This is a bow made from a very crooked piece of osage orange wood. It is then covered with two rattlesnake skins. It is 52 inches long and pulls 48 pounds at 26 inches.
Restored Hickory Bow with Arrows
Hickory with Padauk Trim Bow
Bow Collection 2013
Bows made for exhibition and sale at North Georgia Flintknapping and Primitive Skills gathering in Cartersville, Georgia.
Youth Bow and Arrow Set
Osage and Purpleheart Bow
This is a picture of the handle of a bow I am making from osage orange (the yellow wood) and Purpleheart (the purple wood). It has maple highlights in the checkered pattern and the outside overlay.
Hickory Bow with Bloodwood Handle and Tips
I built this bow for a man who wanted an easy-shooting bow for his sister. I made the bow from a hickory board and decorated it with bloodwood handle and tips. As you can see, it is only an 18-pound pull at 24" inches, but it has a very fine cast for such a lightweight. I love the shape of this bow--a sort of teardrop profile. I have used this style on quite a few bows lately and I really love it. It is very easy to tiller and performs well.
Hickory-Backed Hickory Bow
This type of bow is another of my favorite styles. It is composed of two thin strips of hickory glued together in slight reflex. A handle composed of several different wood types is then glued onto the belly of the bow and tips are added that reflect the handle design. This bow is very fast, light and smooth. Bows of this type were made famous by Mr. Perry in flight shooting contests in Utah.
Yew Bow
Yew is a traditional bow wood that was used widely by the English longbowmen. It is a conifer, but it has unusual strength and flexibility that made it a fine material for crafting long-casting arrow launchers. In North America, the yew forests are mostly located in the west coast rain forests of Oregon, Washington and British Columbia. This bow is made from British Columbia yew. It pulls 47 pounds at 28 inch draw. The tips are carved from whitetail antler.
Bamboo-Backed Bamboo Bows
Bamboo-backed bamboo bows are one of my specialties. These bows are constructed of bamboo cores backed by a thin layer of exterior bamboo with exposed nodes. When glued into a reflex-deflex design, these bows make very fast, silent, smooth-shooting machines. They are extremely resilient and tough. Here are some of my favorites.
My first BBO
Bamboo-backed osage orange. This is the fastest combination of materials that I have ever come up with. Following Dean Torges and others, I glued a thin lamination of bamboo to the back of a core of osage orange (bowdark or mock orange or hedgeapple wood). The shape is called "reflex-deflex," indicating the double curve shape of the bow. This particular bow is very fast. I would tell you how fast, but that information is classified!
Elm bow for CW
An elm bow with cedar arrows and leather quiver built for a young friend as a graduation present.

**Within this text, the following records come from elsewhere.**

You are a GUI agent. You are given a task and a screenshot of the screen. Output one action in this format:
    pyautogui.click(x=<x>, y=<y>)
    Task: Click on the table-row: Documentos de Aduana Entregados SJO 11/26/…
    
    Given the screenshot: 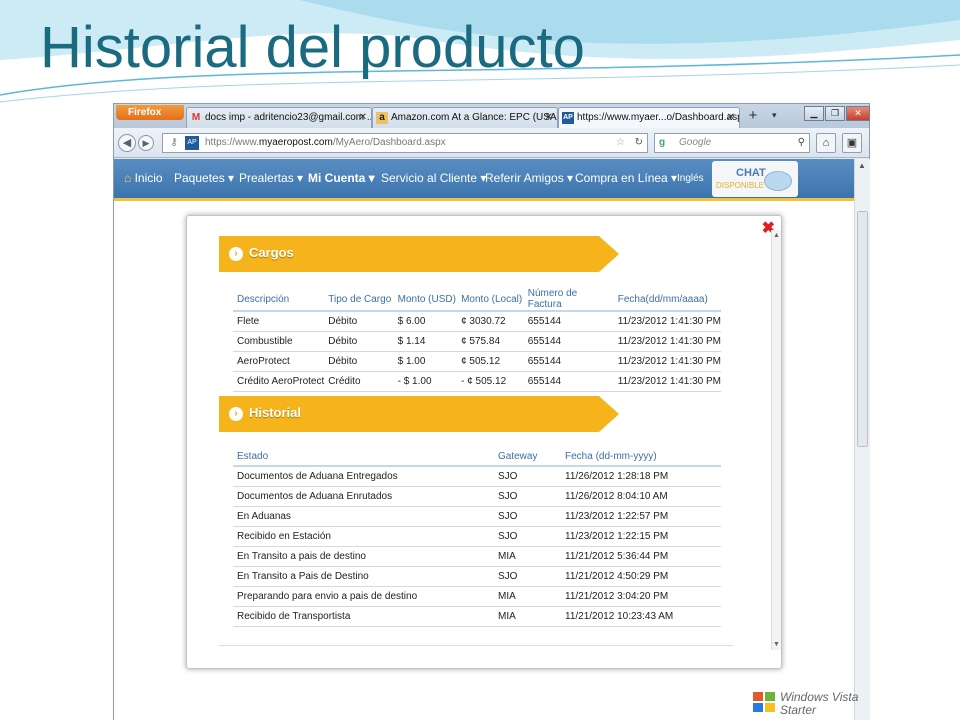 What is the action you would take?
    pyautogui.click(x=477, y=476)
    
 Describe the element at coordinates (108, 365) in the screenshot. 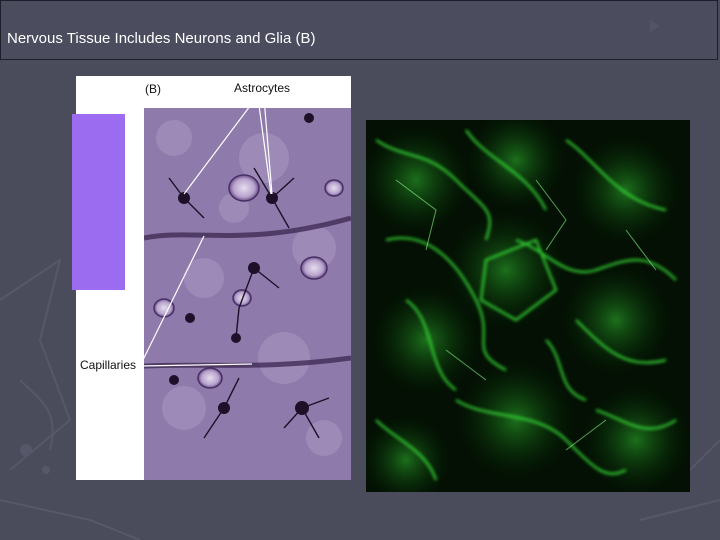

I see `capillaries-label: Capillaries` at that location.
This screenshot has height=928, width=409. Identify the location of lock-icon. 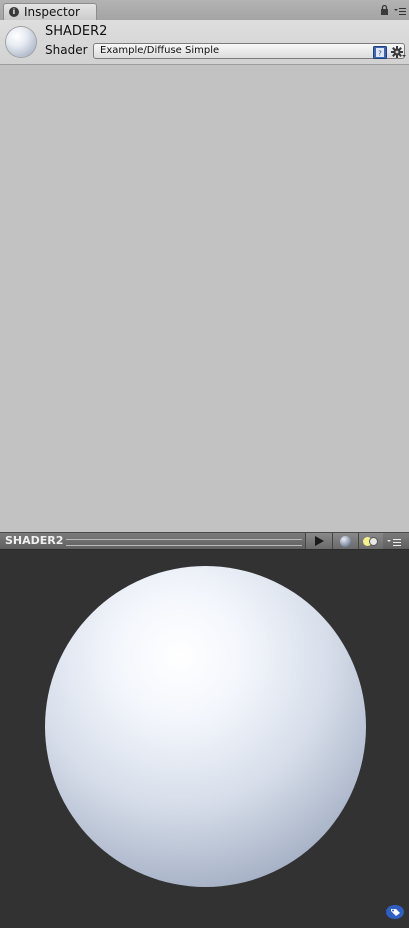
(384, 10).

Bronnie's Copperhead Recurve
Bronnie Leslie asked me if I could paint a copperhead skin on his old white fiberglass bow. This is what I came up with.
Copperhead Painted Osage Bow
I am really proud of this bow. This is an osage self bow that I made from a quarter log of osage orange. This highly-prized wood goes by many names, but it is absolutely the best natural material from which to make a bow. The French called it "bois d'arc," or bow of arc (arched bow) which became corrupted to "Bowdark" or "bodark," a name by which it still goes in the deep South and all the way to west Texas. In the Midwest it is usually referred to as hedge, since many long rows of the species were planted as fence rows and windbreaks during the early frontier days and after the Dust Bowl days of the 1930's. Elsewhere, the tree is called "Horse Apple," or mock orange. The fruit is distinctive: if you have ever seen a tree that looks like it has huge yellow green balls on it, you were looking at an osage tree. The wood is very dense (it won't float!) and bright yellow when first cut. It is extremely springy and strong, thus making it excellent for bows and arrows. This bow was commissioned by a friend of mine who wanted an osage bow with a copperhead design on the back. I handpainted the design and he was pleased with it. The bow is very fast. It pulls 57 pounds at 28" and is 66" long.
Bamboo-backed Osage Bow
Bamboo-backed Osage Bow in a Reflex-deflex Design
This bow belongs to a young lady who recently won an archery tournament with it. She purchased it from me in the spring of 2011 and obviously learned to shoot it very well. I am especially proud of the checkerboard woodwork design on the handle and the tips. The woods are black walnut, bloodwood and maple on the handle and tips.